That is a reasonable concern. For my specific case a useful in-between option 
would be to make automatic list promotion an option to json.ParseOptions. 

To give some context, I work a lot with library records and other cultural 
heritage data, and I find myself encountering this all of the time in otherwise 
high-quality data. My hunch is that it often happens in sets where fields used 
to be in XML, and listiness was inferred from how many times they appear on a 
per-record basis.

As a more real world example of a case where this would help, here's a [single 
record|httphttps://gist.github.com/bmschmidt/e038634264135fb25b6cb46ca1631f36] 
out of several million from the National Archives and Record Administration of 
the United States. (To be clear, this is *one record* split over several lines 
for clarity–NARA released several million rows of json like this). Although the 
schema is extremely complicated, pyarrow's json reader is generally able to 
correctly infer the times and convert the whole thing to a nested set of 
struct-columns that I can then flatten and work with.

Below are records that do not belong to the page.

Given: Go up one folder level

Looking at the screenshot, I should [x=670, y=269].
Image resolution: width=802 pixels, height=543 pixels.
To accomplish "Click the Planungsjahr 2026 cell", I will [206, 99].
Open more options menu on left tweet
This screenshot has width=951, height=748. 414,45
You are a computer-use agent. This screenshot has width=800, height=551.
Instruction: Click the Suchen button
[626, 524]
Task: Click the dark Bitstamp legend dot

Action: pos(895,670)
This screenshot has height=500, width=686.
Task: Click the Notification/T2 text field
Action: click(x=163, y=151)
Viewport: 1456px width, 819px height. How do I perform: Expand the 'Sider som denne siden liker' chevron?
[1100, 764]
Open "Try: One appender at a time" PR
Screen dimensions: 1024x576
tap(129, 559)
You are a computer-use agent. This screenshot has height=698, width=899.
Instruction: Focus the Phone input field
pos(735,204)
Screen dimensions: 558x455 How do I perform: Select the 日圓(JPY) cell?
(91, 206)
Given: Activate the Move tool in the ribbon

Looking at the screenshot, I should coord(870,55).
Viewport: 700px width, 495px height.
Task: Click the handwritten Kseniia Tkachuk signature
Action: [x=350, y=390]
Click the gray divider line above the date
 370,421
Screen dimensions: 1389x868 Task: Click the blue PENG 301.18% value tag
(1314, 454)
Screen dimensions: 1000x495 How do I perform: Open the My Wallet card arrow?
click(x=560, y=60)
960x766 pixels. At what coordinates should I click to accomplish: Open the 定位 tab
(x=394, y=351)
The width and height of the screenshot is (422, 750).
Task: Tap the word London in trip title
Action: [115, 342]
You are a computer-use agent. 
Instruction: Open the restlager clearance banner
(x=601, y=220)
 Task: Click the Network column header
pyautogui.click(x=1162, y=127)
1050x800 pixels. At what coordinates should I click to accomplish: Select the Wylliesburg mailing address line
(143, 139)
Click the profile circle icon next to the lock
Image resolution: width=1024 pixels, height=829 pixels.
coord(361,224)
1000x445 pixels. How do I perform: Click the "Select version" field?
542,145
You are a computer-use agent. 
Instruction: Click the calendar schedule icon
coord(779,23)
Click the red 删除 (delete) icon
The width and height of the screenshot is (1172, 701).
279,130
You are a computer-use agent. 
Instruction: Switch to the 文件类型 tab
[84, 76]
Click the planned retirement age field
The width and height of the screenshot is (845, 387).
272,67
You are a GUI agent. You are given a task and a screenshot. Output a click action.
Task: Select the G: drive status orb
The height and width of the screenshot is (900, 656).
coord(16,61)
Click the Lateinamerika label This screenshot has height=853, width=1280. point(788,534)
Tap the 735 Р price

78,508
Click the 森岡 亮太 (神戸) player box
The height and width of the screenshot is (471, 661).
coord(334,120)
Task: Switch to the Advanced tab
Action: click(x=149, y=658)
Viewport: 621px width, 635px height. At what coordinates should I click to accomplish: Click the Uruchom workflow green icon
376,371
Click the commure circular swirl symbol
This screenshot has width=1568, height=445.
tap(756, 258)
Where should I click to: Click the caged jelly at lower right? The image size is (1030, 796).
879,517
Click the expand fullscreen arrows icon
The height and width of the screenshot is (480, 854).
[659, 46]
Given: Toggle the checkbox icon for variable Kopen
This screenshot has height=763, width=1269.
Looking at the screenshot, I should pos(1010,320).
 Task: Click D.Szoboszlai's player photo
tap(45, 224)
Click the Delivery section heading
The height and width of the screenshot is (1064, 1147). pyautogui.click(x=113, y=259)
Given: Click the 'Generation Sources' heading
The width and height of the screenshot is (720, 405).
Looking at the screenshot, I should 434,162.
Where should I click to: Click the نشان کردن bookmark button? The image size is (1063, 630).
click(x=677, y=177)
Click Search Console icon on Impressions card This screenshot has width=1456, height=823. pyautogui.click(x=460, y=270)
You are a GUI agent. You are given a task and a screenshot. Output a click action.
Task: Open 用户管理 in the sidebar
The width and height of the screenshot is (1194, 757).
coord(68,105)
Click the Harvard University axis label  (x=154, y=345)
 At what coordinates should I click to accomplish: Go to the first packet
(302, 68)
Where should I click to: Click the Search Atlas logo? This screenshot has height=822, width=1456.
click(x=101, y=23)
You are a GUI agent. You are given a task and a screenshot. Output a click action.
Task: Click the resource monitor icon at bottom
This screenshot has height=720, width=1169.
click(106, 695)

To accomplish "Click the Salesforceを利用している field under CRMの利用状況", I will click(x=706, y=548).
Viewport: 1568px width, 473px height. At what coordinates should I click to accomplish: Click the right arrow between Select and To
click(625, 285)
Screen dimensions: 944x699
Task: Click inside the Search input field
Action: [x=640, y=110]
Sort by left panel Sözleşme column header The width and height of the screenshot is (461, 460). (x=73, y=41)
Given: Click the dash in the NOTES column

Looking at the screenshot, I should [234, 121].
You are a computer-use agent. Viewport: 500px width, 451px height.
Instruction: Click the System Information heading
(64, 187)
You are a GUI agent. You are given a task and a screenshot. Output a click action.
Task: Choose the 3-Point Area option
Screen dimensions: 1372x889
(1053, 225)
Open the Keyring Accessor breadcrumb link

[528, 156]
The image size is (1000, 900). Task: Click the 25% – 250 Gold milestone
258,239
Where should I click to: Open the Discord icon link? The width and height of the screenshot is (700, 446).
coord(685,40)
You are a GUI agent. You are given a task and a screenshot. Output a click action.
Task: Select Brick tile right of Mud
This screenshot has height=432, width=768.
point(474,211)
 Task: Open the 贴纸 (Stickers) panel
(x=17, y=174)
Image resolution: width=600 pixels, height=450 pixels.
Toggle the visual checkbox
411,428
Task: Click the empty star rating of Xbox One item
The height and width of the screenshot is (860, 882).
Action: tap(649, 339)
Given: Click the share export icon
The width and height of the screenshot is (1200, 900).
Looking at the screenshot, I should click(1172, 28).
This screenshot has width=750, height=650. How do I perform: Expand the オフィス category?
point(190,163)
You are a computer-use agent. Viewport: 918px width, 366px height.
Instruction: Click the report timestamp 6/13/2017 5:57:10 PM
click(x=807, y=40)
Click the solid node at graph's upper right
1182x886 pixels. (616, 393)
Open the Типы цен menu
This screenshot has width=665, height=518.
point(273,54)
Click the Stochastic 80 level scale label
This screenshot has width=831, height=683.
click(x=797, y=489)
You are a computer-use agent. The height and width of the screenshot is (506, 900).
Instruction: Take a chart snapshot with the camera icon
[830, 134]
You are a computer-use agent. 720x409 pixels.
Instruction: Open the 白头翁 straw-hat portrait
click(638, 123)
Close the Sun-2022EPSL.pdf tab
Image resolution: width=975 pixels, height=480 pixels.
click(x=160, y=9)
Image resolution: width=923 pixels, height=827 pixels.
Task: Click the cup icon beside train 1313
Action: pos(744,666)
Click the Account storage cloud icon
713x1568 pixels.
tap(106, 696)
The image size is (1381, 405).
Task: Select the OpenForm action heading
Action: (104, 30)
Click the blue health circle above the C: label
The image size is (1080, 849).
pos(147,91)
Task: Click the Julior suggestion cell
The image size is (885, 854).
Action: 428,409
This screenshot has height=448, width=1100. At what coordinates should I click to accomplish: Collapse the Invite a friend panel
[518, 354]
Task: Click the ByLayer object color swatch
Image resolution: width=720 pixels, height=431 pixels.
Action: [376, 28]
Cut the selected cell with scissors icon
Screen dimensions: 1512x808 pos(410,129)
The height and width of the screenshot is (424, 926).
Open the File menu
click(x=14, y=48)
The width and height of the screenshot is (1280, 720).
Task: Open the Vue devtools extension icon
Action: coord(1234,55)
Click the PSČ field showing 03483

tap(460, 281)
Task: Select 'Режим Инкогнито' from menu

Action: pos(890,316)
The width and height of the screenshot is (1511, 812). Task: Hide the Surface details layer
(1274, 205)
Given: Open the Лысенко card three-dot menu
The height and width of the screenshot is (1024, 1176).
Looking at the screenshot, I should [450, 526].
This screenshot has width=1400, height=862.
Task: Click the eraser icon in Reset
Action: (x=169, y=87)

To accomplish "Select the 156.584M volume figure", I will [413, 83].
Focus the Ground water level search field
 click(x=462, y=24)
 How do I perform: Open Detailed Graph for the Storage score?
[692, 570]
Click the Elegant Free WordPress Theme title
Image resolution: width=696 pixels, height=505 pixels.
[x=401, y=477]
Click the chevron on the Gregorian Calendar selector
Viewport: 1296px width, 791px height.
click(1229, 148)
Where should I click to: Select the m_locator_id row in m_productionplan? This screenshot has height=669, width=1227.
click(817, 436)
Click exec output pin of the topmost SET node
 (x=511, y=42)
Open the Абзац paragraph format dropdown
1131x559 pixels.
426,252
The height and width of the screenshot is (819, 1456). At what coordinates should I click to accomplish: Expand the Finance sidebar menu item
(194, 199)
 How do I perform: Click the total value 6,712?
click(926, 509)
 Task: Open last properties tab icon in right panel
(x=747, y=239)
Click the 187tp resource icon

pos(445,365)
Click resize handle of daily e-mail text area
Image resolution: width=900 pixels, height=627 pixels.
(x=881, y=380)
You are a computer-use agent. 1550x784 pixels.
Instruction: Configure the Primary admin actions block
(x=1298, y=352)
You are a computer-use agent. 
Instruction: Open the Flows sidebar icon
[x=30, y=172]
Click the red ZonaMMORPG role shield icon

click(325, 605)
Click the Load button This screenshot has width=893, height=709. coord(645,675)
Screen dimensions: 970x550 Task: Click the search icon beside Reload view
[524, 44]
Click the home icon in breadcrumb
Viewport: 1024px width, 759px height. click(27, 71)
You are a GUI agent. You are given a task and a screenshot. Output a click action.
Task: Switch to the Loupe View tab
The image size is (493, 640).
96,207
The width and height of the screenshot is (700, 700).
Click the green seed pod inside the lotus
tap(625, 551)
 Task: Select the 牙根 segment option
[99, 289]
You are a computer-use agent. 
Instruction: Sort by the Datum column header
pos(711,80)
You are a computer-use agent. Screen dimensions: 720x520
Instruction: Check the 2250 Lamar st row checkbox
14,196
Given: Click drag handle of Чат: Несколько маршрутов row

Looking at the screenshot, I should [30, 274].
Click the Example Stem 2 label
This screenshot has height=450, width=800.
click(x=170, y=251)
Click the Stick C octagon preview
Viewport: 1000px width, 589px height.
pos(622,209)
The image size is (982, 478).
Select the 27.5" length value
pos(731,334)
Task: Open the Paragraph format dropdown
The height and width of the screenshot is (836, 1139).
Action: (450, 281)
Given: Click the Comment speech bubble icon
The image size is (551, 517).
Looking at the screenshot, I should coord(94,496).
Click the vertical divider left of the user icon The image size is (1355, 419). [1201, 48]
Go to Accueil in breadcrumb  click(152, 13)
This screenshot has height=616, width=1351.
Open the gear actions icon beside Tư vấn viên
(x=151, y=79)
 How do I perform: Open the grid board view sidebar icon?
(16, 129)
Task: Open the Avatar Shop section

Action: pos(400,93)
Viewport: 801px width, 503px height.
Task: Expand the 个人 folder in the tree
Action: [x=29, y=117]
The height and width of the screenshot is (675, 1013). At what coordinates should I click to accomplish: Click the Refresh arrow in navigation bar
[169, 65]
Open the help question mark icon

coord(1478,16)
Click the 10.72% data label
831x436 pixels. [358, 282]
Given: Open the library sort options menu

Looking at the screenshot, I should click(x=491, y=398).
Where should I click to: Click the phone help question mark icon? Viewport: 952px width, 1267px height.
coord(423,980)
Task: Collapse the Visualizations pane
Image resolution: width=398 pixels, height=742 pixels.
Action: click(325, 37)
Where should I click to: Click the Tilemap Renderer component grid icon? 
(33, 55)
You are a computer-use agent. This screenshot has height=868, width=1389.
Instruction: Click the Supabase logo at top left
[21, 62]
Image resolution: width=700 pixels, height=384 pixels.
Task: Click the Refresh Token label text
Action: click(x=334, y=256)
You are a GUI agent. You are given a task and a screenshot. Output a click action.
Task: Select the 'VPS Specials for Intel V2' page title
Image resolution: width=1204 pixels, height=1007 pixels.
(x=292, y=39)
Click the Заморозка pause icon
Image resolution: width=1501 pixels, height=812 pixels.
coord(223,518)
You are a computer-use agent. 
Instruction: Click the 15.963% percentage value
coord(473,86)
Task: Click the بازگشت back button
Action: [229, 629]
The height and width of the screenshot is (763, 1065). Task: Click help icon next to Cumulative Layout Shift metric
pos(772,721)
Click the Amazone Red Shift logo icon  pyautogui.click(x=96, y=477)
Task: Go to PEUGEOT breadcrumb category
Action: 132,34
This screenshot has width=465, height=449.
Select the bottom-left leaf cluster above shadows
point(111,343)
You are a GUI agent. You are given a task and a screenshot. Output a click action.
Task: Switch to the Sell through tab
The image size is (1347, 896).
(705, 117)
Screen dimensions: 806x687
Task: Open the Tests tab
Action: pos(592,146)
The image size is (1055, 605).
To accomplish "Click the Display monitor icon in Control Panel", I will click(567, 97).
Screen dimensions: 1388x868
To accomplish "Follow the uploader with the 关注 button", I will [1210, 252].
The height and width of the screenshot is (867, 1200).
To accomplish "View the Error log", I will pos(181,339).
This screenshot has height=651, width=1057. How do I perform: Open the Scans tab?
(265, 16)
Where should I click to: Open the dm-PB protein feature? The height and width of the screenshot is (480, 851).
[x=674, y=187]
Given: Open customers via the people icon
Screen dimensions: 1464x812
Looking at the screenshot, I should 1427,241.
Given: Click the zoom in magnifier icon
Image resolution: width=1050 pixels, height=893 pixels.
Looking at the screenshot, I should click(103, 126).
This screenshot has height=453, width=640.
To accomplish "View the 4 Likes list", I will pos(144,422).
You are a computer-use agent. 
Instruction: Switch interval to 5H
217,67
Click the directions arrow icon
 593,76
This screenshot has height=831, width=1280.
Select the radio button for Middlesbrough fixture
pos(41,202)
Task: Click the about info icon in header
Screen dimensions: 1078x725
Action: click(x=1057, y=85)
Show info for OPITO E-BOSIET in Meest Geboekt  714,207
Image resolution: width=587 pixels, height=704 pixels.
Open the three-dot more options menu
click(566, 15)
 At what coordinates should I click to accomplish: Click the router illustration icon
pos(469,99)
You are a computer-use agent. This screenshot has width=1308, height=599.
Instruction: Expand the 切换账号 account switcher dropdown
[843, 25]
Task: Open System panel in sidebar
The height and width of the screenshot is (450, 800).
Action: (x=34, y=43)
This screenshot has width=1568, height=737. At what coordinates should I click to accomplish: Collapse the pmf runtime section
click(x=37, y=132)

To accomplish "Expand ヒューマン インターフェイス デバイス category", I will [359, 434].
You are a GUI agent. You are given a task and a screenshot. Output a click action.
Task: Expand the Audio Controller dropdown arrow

It's a miracle that it does so well, and I am in awe of the Arrow group's work! 
But one thing holding it back right now is the key in line 151 of that gist, 
where the field at `description.specificRecordsTypeArray.specificRecordsType` 
(if I'm following it right) might be an object or an array of objects. There 
are many others like this in the dataset. Although schema-following would make 
it possible to read without rewriting the underlying json, to infer a schema 
would require require reading the first few rows to get a schema, then reading 
until it encountered a single error, altering the schema, reading until the 
next error, parsing that one, etc.

> [C++] Have JSON reader treat mixed singleton/array fields as arrays.
> --------------------------------------------------------------------
>
>                 Key: ARROW-15978
>                 URL: https://issues.apache.org/jira/browse/ARROW-15978
>             Project: Apache Arrow
>          Issue Type: New Feature
>          Components: C++, Python, R
>    Affects Versions: 7.0.0
>            Reporter: Ben Schmidt
>            Priority: Minor
>
> I frequently encounter real-world files that mix array types and singletons 
> across entries for a single field. For example, consider an ndjson file 
> consisting of:
>  
> {code:java}
> {"author": "Hunter Thompson"}
> {"author": ["Bob Woodward", "Carl Bernstein"]} {code}
> Widely used specs promote writing JSON like this, where a singleton isn't be 
> wrapped in array brackets. For example, the 'target' field in the w3 
> annotation model [may be a string or an array of 
> strings.|https://www.w3.org/TR/annotation-model/#:~:text=The%20body%20and/or%20target%20relationships%20of%20the%20Annotation%20may%20be%20arrays%20rather%20than%20a%20single%20object.]
>  
>  
> Currently I see no way to read this sort of data with the C++ json reader. It 
> would be nice if arrow's ndjson reader could do two things to support data 
> like this.
>  # When inferring types, silently promote entries of type <T> to type <T[]> 
> if the column is mixed;
>  # When passed an explicit schema that includes a ListArray, promote all 
> instances of the field to an array if they aren't already. 
> My sense is that this might be pretty simple.
> Thanks to everyone who works on this project.